While Vettel made a textbook getaway from pole position, he was aided in his quest for victory by Nick Heidfeld's extraordinary start, which saw the Lotus Renault driver sweep around the outside of both McLarens and both Ferraris to snatch second place from sixth on the grid. Indeed, such was Heidfeld's audacity, Vettel admitted that he had had to call on KERS to keep himself in front - a key move as Heidfeld's pace was enough to stymie Lewis Hamilton in the early stages and prevent the Briton from challenging his front row partner.

"I think it shows how important KERS is - it saved our life today at the start," Vettel claimed, "I was focused on Lewis behind me and, all of a sudden, Nick was there, so it was quite funny in a way. I had to defend a little bit into turn two, focus on a good exit, which was crucial as then I was ahead and could use the first stint to build up a little gap.

"I think we were a little bit quicker than the Renault [and] I tried to take that gap into each stint.
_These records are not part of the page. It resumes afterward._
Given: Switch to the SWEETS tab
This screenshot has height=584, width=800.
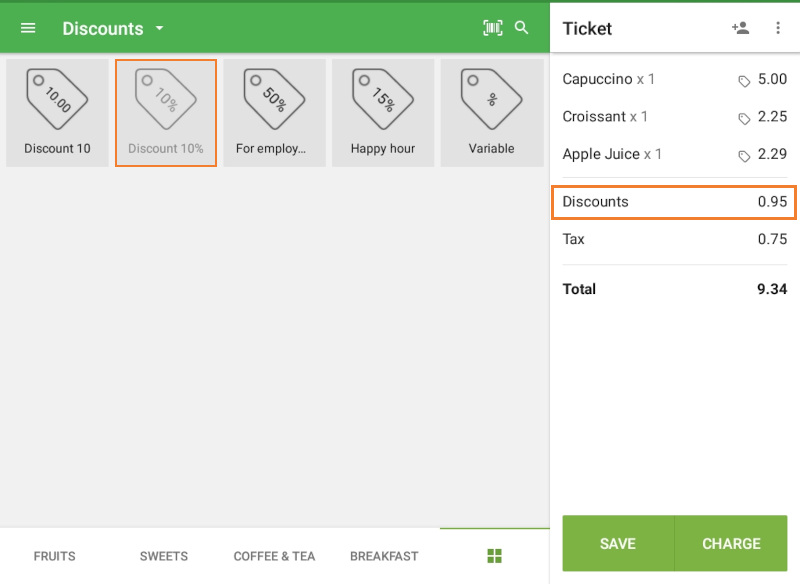Looking at the screenshot, I should [163, 556].
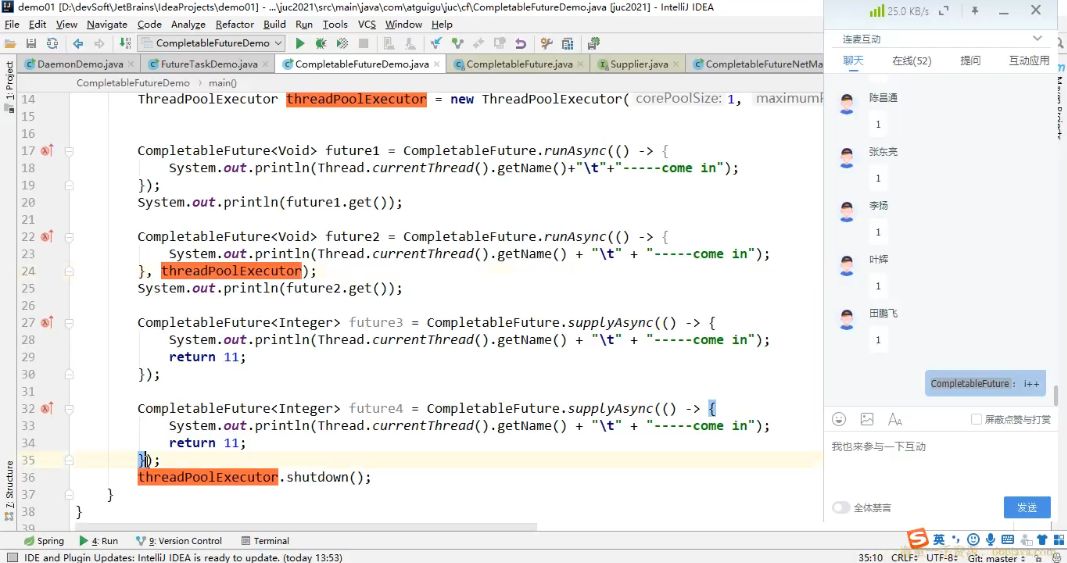This screenshot has height=563, width=1067.
Task: Check the 屏蔽点赞与打赏 checkbox
Action: [x=976, y=419]
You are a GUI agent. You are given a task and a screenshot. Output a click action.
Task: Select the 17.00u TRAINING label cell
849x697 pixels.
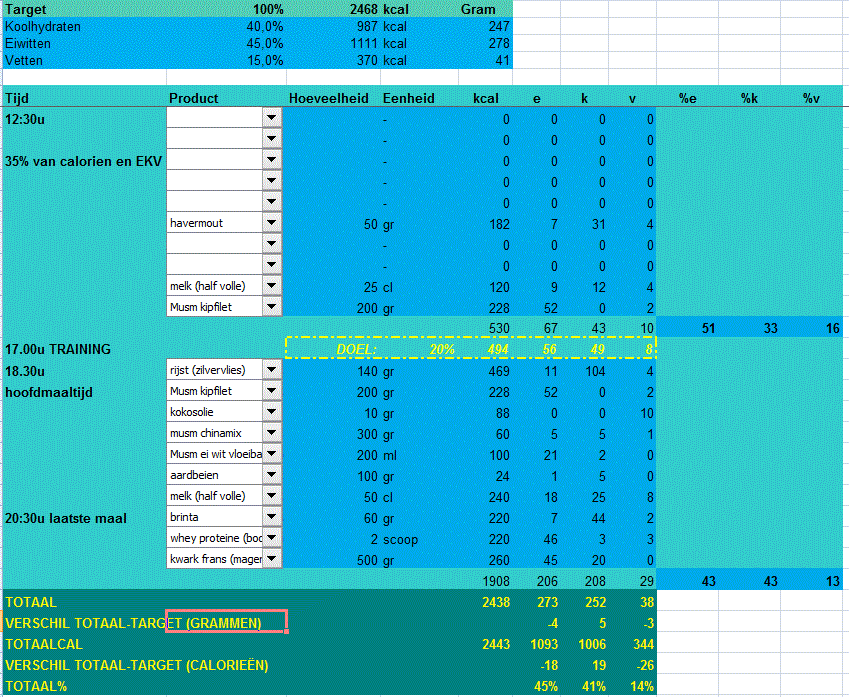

It was a bit of a luxury situation as we could wait for other people to do their stops. Of course, they were closing then, as it is quite powerful - if you change tyres, you come out and you are much quicker than the guys out on the circuit with the used tyres. But, with a couple of seconds in hand, we had this luxury, so there was no need to panic.

"Without KERS, we would have been in a completely different position and the race would have unfolded in a different way. It was giving us what we needed. Coming here, only ten days overseas, reacting the way we did, we can be very proud of ourselves. We had a little problem - at some stage, [my engineer] told me not to use KERS - then we activated it again. I don't know what was the problem. Obviously, something was wrong."

Despite the loss of KERS, Vettel's pace remained consistent and, when under threat, the German was even able to raise his game a little to ensure that his lead was safe.

"Obviously, as I tried to explain before, I think it's very difficult to read the true pace," he said, "At some stage, in the third stint I think, so my last stint on options, I was lapping a second a lap quicker than Lewis for two or three laps. At that stage, I don't think I used KERS."

Despite the obvious problems with RBR's system, Vettel insisted that the team could not consider pressing ahead without it.

"I can assure you that not running KERS, for us, is a disadvantage," he stressed, "As I tried to explain, we worked very hard and we got it working but, in the race, something happened. I don't quite yet know what it was, but we used it for the majority [of the race]."

The German made three tyres stops during the race, in common with the majority of his rivals - only Webber, Hamilton, Fernando Alonso and the retired Tonio Liuzzi made four - but insisted that he had not suffered from problems with his Pirellis, despite Hamilton appearing to hack into his advantage.

"As Jenson [Button] said, you never knew how hard to push, how hard to save your tyres," he reflected, "Everyone was trying to do the same. I think there was a lot to learn today and a lot to take into the next race.

"[Hamilton] pitted earlier than Nick, and earlier than us, and I think he went to another set of options after his first stop. As I have just tried to explain, it is very powerful and I think we were stopping at the right time in the first stint. Wet tried to push probably a bit longer for the rain, whereas he came in and that one lap can make three to four seconds difference. Naturally, he caught up and then I was just trying to look after the tyres and look after the gap. He was closing in at three-tenths a lap at this stage, but we again tried to push that stint as far as we could, so I wasn't worried when he was catching up these couple of laps.

"Jenson described how he struggled on the first stint, but he was very happy in the last stint. Within one race, with a different set of tyres, there were some things that you can fine tune in the car. Potentially, that can make a big difference. The fact is that, if you feel comfortable in one stint compared to the other, it can make a difference in pace."